The Connection Between Birth Year and Flu Risk

By Kevin Ritchart


A study led by researchers from both the University of Arizona and UCLA has found a link between the year of a person’s birth and their potential susceptibility to various strains of animal-origin influenza.

Until recently, scientists believed that previous exposure to a flu virus provided little or no protection against new flu viruses that have the ability to spread from animals to humans. But the results of a recent study, which was published in the November 11 issue of Science, could be the key to developing public health measures that could minimize the risk of major flu outbreaks in the years to come.

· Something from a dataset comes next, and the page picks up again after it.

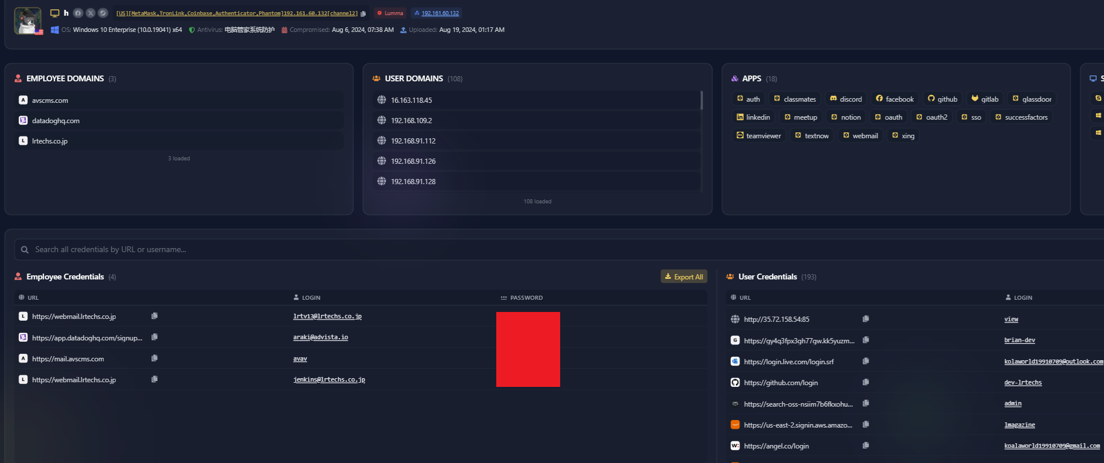Copy the mail.avscms.com URL
1104x463 pixels.
(x=154, y=358)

“Even a comparatively weak, mild pandemic flu event like the 2009 H1N1 (swine flu) outbreak is a trillion-dollar affair,” said Michael Worobey, head of the University of Arizona Department of Ecology and Evolutionary Biology and one of two senior authors of the study. “A major pandemic like the one we saw in 1918 has the potential to kill large numbers of people and shut down the world’s economy.”

The combined research team studied influenza A (also known as bird flu) viruses. The avian viruses known as H5N1 and H7N9 have already caused hundreds of cases of severe illness or death in humans, and both strains are of great concern globally because of the potential for mutation. These mutations could allow the viruses to not only jump from birds to humans, but also possess the ability to spread from one human host to another at a rapid rate.

After combing through data from every severe illness or death caused by both strains of the bird flu virus, researchers found that the human influenza virus a person was exposed to as a child was linked to the strain of avian-origin flu strain they would be protected from in the future. This so-called immunological imprinting appears to scientists to apply only to a person’s first exposure to the human flu virus and may not be reversible. 

What Flavor is Your Flu?
When a person is exposed to the flu virus for the first time, their immune system produces antibodies that target hemagglutinin, a receptor protein that sticks out from the surface of the virus. The makeup of the hemagglutinins in each strain of the influenza virus is different, but in each of the 18 known influenza A viruses, the hemagglutinin subtypes can be split into two main groups. The Arizona and UCLA researchers used the analogy of lollipop flavors to illustrate the differences between the subtypes.

“In this analogy, let’s say you were first exposed to a human ‘orange lollipop’ flu as a kid,” Worobey said. “If later in life you encounter another subtype of flu virus, one from a bird and one that your immune system has never seen before but whose proteins also are of a similar ‘orange’ flavor, your chances of dying are quite low because of cross-protection. But if you were first infected with a virus from the ‘blue lollipop’ group as a kid, that won’t protect you against this novel ‘orange’ strain.”

The results of this study answered a question that had been eluding epidemiologists for a long time: Why are certain age groups more susceptible than others to suffer serious or even fatal complications from an infection with novel influenza strains?

“All sorts of possibilities have been put forth,” Worobey said, “and here my colleagues from UCLA and I present a strong result showing that whatever other minor factors are at play, there is one really major one, and that is — surprise, surprise— we’re not a completely blank slate when it comes to how susceptible we are to these emerging fl u viruses. Even if we’ve never been exposed to H5 or H7 viruses, we have some protection against one or the other.”

Of the 18 subtypes of influenza A hemagglutinin that come from non-human hosts (primarily birds), only three — H1, H2 and H3 — have circulated in humans in the past 100 years. Until now, there has not been a reliable way to predict which of the 18 subtypes might be responsible for causing the next fl u pandemic by jumping from animals to humans. There also has been no way to definitively identify which age groups would be most at risk.

Increasing Protection
This new study has revealed that immunological cross- protection appears to exist within every major strain of influenza A. One branch in the evolutionary tree of the influenza A virus contains human H1 and H2 as well as avian H5, while the other includes human H3 and avian H7.

In the lollipop analogy, those born before the late 1960s had exposure to “blue lollipop” influenza (H1 or H2) during their childhood. Researchers found that these older groups rarely succumb to avian H5N1 — which contains a shared “blue” hemagglutinin — but often die from the “orange” H7N9. People who were born after the late 1960s and were exposed to “orange lollipop” influenza (H3) as children have shown the opposite effect: They are protected from H7N9 but are susceptible to severe disease and death when exposed to H5 viruses that don’t match their childhood exposure.

Based on recent findings, the next step for researchers will be to further identify the root causes for immunological imprinting and find ways to modify vaccines to account for the varying needs of patients of all ages. “In a way it’s a good-news, bad-news story,” he said. “It’s good news in the sense that we can now see the factor that really explains a big part of the story: Your first infection sets you up for either success or failure in a huge way, even against ‘novel’ flu strains. The bad news is the very same imprinting that provides such great protection may be diffi cult to alter with vaccines. A good universal vaccine should provide protection where you lack it most, but the epidemiological data suggest we may be locked into strong protection against just half of the family tree of flu strains.”